= WORK TO COMPLETE =
Whenever a line of the records below contains the word "timeline", copy that line.

>>>>

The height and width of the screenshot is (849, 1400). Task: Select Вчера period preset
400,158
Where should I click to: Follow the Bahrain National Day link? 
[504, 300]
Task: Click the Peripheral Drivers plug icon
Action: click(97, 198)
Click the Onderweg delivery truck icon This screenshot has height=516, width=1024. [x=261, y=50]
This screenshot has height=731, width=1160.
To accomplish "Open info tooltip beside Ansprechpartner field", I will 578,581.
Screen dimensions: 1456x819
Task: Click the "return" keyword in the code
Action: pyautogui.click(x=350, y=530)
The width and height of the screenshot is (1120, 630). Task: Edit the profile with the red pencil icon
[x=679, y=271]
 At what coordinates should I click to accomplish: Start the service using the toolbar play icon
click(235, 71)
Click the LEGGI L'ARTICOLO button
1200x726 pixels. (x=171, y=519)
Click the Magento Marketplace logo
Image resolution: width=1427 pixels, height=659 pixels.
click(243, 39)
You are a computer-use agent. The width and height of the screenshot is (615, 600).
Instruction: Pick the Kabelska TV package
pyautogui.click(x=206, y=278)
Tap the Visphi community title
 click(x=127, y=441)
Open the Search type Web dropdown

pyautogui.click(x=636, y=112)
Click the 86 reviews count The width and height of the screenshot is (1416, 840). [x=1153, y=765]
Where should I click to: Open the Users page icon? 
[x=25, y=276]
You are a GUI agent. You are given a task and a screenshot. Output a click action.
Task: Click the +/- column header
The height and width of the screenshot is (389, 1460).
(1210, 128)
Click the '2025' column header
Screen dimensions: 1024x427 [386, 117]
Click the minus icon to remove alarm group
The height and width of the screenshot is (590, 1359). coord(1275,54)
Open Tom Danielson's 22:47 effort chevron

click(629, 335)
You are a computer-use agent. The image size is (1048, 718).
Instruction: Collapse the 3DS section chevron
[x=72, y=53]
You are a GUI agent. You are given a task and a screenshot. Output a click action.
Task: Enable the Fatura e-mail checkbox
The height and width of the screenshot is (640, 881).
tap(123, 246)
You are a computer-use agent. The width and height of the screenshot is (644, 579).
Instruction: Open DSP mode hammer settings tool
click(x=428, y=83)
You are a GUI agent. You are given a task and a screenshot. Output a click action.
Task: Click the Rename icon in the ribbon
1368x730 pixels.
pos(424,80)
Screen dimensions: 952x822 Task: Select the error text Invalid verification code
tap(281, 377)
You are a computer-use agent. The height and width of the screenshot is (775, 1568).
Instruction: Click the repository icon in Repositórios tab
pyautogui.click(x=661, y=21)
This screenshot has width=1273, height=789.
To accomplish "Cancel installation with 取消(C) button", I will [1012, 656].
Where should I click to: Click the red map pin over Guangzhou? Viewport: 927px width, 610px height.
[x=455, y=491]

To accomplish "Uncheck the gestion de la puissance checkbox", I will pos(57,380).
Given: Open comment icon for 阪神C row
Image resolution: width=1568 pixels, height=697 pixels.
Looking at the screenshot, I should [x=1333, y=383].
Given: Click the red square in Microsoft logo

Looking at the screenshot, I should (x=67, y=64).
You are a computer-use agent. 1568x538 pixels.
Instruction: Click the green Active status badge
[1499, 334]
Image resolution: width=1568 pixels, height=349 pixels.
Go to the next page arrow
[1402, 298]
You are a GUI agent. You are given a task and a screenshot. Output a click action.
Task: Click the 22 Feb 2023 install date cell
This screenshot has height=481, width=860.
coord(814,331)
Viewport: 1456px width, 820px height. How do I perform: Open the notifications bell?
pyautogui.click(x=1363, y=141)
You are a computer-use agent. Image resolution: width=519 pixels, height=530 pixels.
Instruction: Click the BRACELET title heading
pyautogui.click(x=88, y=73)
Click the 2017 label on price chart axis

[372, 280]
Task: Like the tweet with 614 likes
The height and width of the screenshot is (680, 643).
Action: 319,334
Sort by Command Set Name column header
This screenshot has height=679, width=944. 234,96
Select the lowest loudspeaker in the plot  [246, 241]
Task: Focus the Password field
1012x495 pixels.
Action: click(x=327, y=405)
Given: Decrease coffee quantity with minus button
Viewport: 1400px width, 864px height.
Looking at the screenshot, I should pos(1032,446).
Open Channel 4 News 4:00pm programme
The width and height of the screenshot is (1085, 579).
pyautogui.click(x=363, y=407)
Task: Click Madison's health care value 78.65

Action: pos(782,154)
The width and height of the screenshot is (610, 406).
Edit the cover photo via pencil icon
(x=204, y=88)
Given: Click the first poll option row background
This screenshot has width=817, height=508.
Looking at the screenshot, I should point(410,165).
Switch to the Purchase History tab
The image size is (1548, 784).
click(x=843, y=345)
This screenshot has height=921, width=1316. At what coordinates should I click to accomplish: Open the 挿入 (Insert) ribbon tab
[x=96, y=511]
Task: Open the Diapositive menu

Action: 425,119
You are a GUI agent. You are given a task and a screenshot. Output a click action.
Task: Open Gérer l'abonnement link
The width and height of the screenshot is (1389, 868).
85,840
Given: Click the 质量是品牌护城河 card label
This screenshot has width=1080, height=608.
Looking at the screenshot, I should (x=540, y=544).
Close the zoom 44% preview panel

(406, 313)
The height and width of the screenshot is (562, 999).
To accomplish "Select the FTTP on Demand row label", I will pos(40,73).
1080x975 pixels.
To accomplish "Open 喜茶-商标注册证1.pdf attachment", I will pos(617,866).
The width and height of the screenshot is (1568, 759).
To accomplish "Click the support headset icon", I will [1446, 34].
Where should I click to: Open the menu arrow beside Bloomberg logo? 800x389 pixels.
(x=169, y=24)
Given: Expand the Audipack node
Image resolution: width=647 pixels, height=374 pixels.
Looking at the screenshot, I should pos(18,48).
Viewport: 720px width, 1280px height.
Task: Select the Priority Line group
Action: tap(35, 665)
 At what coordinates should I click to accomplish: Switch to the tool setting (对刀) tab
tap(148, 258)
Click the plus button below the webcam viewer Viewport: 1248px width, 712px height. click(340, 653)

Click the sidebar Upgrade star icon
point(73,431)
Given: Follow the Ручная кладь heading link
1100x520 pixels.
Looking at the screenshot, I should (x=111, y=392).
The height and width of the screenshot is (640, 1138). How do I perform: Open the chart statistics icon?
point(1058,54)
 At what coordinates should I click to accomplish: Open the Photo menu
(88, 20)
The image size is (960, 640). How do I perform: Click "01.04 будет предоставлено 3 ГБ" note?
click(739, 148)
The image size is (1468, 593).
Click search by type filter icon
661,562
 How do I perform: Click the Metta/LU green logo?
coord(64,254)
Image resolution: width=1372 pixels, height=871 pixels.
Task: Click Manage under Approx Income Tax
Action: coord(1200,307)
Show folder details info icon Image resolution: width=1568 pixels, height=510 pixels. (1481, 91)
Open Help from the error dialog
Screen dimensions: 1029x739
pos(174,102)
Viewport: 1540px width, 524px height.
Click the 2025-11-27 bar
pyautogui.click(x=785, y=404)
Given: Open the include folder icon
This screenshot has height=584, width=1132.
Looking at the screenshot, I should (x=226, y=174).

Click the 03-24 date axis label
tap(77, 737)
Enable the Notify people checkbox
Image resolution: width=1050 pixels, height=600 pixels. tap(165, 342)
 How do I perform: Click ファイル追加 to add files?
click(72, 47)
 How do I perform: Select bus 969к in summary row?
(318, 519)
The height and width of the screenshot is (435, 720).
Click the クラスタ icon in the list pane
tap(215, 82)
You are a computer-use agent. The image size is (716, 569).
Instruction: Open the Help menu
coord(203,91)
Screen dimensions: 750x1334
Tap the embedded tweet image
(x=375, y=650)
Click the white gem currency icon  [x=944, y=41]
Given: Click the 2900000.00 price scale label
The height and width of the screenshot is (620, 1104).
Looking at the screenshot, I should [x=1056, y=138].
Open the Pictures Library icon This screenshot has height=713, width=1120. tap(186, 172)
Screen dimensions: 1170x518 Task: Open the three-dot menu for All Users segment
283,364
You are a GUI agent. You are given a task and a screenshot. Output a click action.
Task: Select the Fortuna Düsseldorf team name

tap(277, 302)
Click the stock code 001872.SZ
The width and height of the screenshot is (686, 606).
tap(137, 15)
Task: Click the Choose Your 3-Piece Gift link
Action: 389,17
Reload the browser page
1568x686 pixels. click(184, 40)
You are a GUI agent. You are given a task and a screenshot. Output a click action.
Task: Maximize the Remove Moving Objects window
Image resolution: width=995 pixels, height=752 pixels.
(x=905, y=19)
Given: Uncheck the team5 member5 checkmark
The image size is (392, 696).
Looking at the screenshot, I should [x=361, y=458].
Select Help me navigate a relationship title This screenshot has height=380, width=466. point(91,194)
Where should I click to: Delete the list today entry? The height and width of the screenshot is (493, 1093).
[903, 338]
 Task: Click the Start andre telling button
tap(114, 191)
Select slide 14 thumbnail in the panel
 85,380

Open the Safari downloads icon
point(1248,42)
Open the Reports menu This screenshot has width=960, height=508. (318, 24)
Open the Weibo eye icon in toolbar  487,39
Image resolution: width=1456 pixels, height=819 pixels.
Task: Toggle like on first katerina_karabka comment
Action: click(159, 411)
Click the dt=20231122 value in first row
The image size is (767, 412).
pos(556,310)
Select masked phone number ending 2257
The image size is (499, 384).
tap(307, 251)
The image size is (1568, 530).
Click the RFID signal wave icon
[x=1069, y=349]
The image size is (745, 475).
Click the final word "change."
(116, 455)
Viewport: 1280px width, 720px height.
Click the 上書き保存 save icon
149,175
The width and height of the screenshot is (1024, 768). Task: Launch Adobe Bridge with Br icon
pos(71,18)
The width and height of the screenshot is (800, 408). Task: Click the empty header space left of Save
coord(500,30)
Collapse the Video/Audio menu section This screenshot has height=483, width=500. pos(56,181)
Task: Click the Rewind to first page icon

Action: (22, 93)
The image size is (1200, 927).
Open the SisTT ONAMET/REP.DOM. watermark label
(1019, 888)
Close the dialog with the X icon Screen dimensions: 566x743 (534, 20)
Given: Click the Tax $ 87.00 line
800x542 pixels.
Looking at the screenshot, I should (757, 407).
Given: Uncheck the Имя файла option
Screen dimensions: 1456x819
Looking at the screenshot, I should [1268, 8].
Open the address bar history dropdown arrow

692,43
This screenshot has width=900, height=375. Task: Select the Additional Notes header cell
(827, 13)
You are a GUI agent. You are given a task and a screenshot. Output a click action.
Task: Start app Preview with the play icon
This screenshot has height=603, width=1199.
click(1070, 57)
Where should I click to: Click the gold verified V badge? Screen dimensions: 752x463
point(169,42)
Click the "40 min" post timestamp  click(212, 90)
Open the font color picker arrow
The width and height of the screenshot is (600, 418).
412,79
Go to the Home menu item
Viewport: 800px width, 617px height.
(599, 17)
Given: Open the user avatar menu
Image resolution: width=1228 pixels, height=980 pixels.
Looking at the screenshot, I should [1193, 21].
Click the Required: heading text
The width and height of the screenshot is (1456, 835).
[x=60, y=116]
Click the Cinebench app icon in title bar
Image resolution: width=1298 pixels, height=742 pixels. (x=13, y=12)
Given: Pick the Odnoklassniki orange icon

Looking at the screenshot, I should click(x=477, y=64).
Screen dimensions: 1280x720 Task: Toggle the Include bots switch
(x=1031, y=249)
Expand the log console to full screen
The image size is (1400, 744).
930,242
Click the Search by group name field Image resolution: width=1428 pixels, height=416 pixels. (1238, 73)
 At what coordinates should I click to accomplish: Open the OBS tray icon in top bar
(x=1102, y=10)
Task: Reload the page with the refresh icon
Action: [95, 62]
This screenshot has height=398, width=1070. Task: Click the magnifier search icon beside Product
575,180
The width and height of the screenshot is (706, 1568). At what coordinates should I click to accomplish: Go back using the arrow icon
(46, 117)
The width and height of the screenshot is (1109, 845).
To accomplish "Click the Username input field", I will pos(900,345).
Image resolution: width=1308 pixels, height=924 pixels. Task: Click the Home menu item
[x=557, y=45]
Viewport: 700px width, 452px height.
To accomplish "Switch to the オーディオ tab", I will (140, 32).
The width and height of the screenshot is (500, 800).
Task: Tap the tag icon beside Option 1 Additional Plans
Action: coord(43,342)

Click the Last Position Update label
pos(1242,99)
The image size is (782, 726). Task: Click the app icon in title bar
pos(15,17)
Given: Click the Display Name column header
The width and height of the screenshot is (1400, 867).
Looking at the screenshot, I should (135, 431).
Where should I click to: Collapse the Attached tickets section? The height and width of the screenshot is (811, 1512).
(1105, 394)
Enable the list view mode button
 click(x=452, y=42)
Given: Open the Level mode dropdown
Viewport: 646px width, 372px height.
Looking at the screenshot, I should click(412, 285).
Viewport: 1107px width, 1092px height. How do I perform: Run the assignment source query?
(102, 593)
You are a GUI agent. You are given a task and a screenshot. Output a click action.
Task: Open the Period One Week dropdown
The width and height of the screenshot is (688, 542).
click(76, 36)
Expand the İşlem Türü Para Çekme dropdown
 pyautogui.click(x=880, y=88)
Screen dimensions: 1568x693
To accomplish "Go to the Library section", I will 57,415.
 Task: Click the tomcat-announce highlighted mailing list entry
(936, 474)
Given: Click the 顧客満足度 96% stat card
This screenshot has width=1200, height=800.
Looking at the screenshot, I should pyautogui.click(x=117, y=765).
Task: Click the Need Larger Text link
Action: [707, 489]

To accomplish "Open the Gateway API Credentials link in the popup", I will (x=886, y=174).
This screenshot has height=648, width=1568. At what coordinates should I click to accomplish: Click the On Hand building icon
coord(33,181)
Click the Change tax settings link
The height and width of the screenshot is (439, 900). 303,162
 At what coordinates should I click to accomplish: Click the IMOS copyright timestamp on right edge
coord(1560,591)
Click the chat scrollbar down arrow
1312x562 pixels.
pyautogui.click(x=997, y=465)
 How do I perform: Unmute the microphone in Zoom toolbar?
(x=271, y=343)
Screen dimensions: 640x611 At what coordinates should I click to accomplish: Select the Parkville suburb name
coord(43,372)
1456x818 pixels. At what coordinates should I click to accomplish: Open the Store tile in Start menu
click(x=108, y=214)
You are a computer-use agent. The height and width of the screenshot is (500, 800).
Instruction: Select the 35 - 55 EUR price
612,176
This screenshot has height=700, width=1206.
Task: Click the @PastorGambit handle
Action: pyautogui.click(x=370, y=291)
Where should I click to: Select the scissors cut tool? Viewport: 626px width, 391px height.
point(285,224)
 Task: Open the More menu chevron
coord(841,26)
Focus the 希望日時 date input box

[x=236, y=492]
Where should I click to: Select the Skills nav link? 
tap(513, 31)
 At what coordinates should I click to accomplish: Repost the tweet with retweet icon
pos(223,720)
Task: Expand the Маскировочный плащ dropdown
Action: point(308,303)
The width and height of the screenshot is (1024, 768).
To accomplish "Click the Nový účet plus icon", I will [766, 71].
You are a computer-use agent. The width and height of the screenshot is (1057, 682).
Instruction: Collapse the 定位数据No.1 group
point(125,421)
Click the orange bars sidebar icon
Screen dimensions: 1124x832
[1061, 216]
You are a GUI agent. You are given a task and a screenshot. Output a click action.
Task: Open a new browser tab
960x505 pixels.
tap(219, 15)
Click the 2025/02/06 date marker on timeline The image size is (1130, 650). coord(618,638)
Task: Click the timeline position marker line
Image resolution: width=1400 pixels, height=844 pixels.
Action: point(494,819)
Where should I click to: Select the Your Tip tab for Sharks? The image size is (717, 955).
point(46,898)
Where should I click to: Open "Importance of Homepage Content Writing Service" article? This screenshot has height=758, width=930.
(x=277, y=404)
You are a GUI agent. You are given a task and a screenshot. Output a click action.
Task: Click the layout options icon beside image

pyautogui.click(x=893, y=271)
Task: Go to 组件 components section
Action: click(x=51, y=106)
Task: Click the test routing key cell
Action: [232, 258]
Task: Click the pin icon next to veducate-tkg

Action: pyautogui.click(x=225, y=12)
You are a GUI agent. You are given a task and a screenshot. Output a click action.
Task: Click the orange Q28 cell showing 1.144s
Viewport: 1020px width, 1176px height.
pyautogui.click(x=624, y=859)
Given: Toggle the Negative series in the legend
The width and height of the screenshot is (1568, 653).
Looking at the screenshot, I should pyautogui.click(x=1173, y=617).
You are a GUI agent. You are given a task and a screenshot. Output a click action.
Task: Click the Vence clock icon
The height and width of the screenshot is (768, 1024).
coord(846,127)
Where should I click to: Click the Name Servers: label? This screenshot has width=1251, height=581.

<<<<

= ANSWER TO THIS PROBLEM =
Click the 2025/02/06 date marker on timeline The image size is (1130, 650). coord(618,638)
Task: Click the timeline position marker line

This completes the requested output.